Thursday, November 20, 2014

Ed Schools Are Too Easy

 RiShawn Biddle on the new report by the National Council of Teacher Quality on this dismal state of our teacher training programs (both undergrad and ed schools):

So it isn't shocking that the National Council of Teacher Quality turned up more evidence of grade inflation at the nation's ed schools in a report it released today. The findings should once again focus reformers on overhauling how we recruit and train teachers — including bypassing ed schools (if not shutting them down altogether).

As NCTQ researchers Hannah Putnam and Julie Greenberg (along with the organization's president, Kate Walsh), point out, 295 of the 509 ed schools surveyed had grading standards for students that were far lower than those for other majors on campus.
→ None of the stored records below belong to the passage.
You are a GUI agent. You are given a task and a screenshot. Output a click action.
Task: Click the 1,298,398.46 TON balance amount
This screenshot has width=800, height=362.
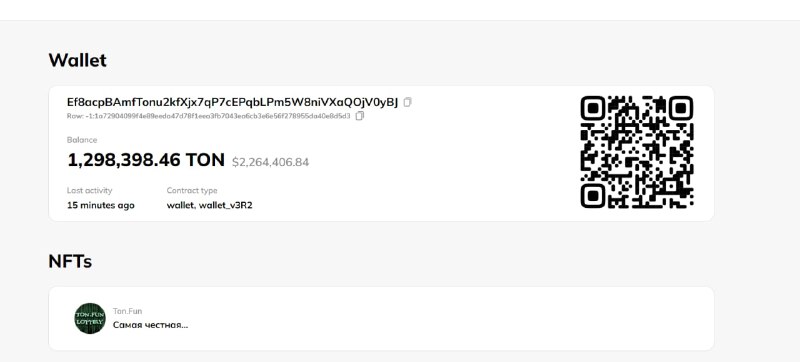tap(146, 160)
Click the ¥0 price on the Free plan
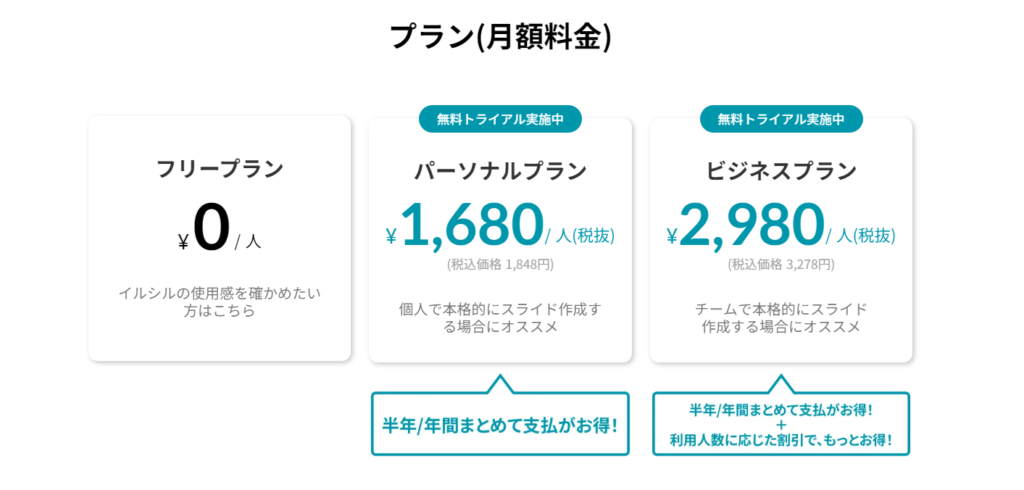This screenshot has width=1024, height=490. click(204, 228)
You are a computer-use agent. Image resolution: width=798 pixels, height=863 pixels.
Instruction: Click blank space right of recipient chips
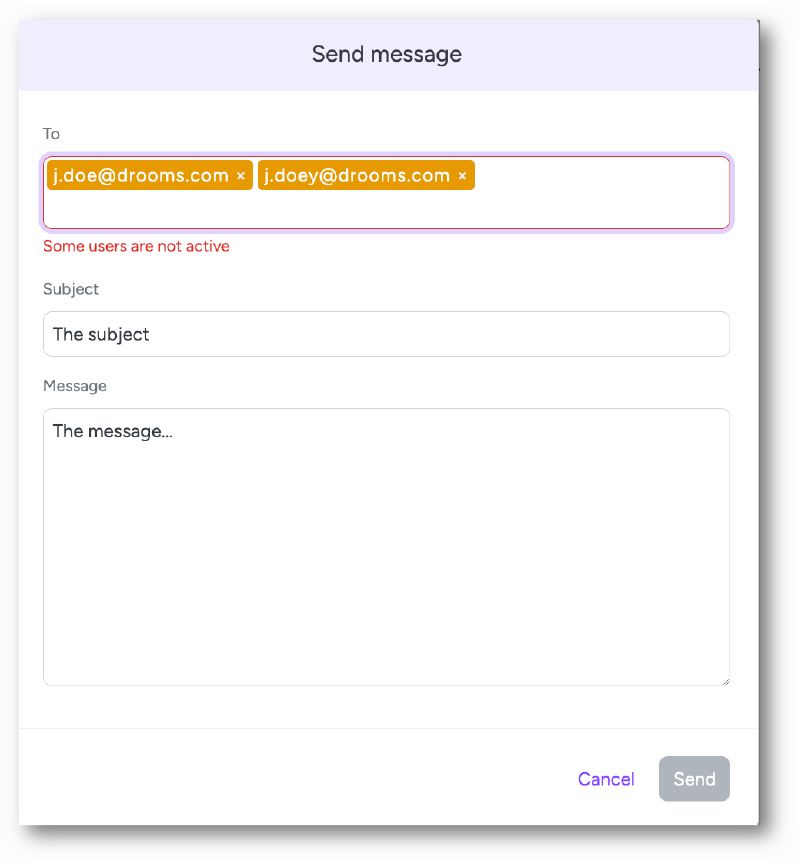tap(600, 176)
At these schools, the percentage of students earning honor's level GPAs is at least 10 percentage points higher than that for all other majors. Even worse, 44 percent of ed school majors coming out of schools surveyed earned honors-level GPA's, which is 14 points higher than the average honors rate for other majors. An average ed school major is 50 percent more likely to graduate with honors than their peers in business and other areas of study.
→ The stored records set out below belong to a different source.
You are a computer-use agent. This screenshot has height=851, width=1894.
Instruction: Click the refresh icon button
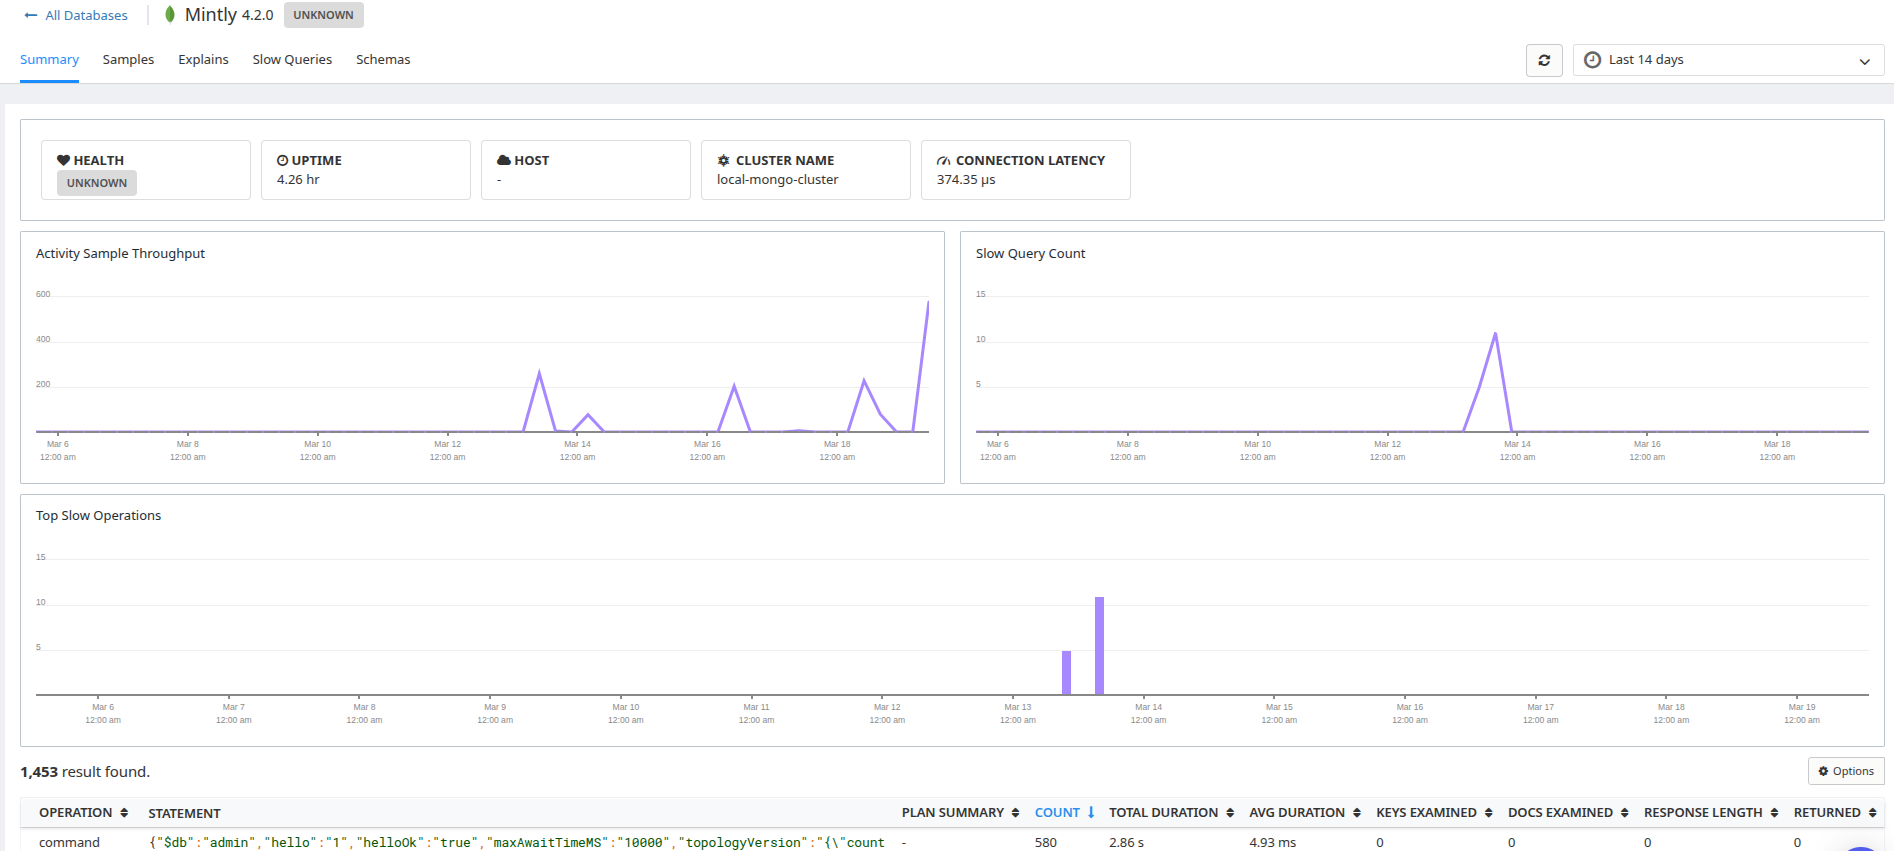[x=1544, y=60]
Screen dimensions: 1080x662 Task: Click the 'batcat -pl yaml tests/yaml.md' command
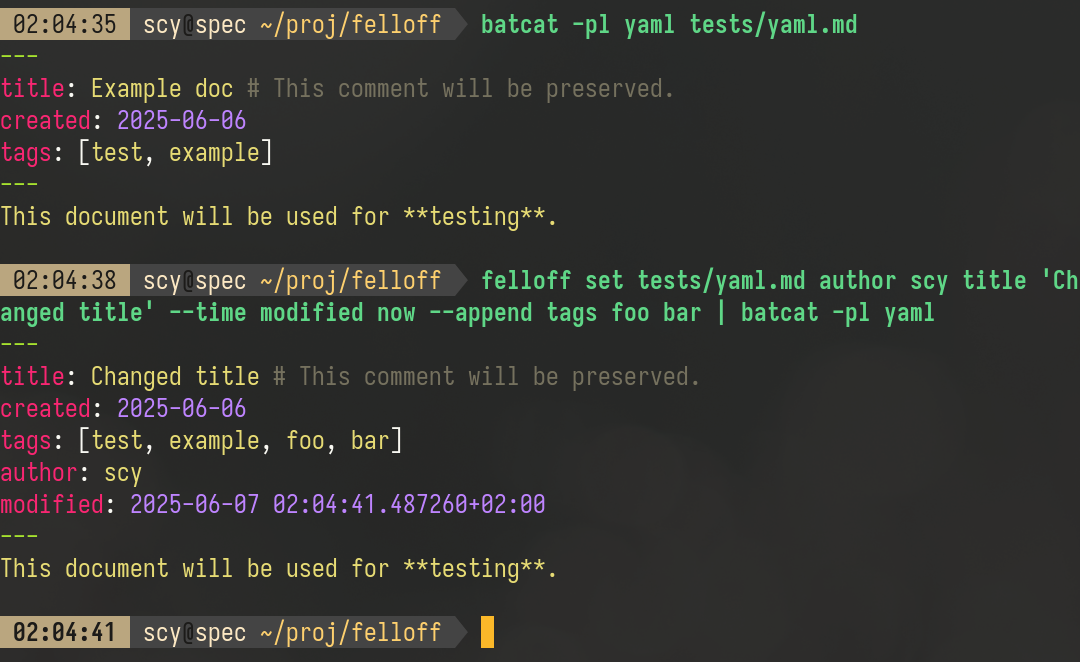coord(669,25)
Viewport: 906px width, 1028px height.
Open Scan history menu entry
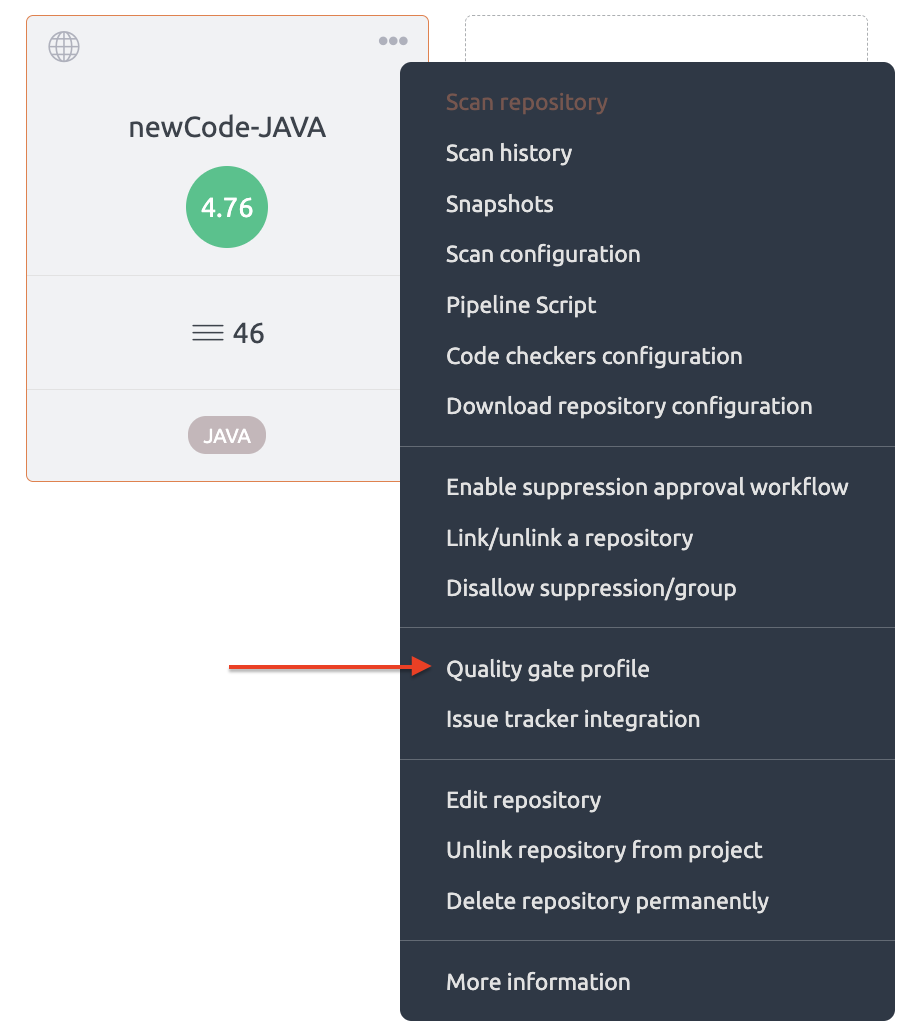(x=509, y=153)
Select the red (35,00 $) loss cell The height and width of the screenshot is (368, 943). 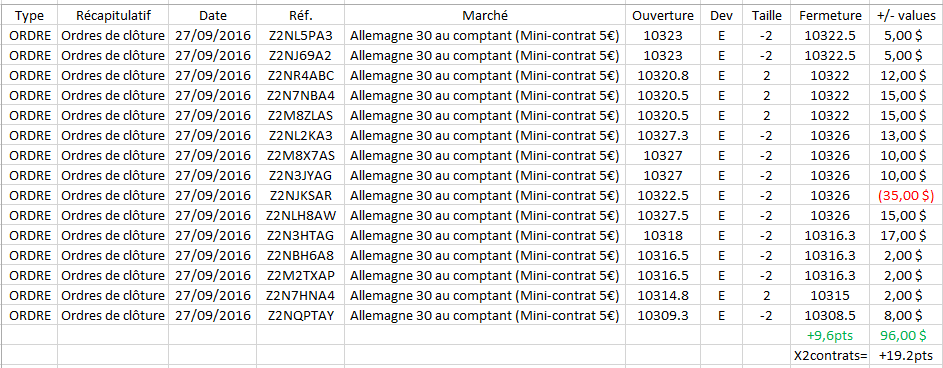point(906,195)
The numbers get even worse. At 34 out of 40 universities where the percentage of ed school majors earning honors-level GPAs is 20 percentage points higher than for business, psychology, and nursing counterparts, ed school students account for the top third of all honors recipients, a far higher distribution than for the three other fields of study. In fact, ed school majors account for a far high higher distribution of honors students than nearly every other major field of study on those campuses. As Putnam, Greenberg, and Walsh put it, "no other popular major rivals teacher preparation for being consistently among the majors in the top third in terms of proportion of honors graduates."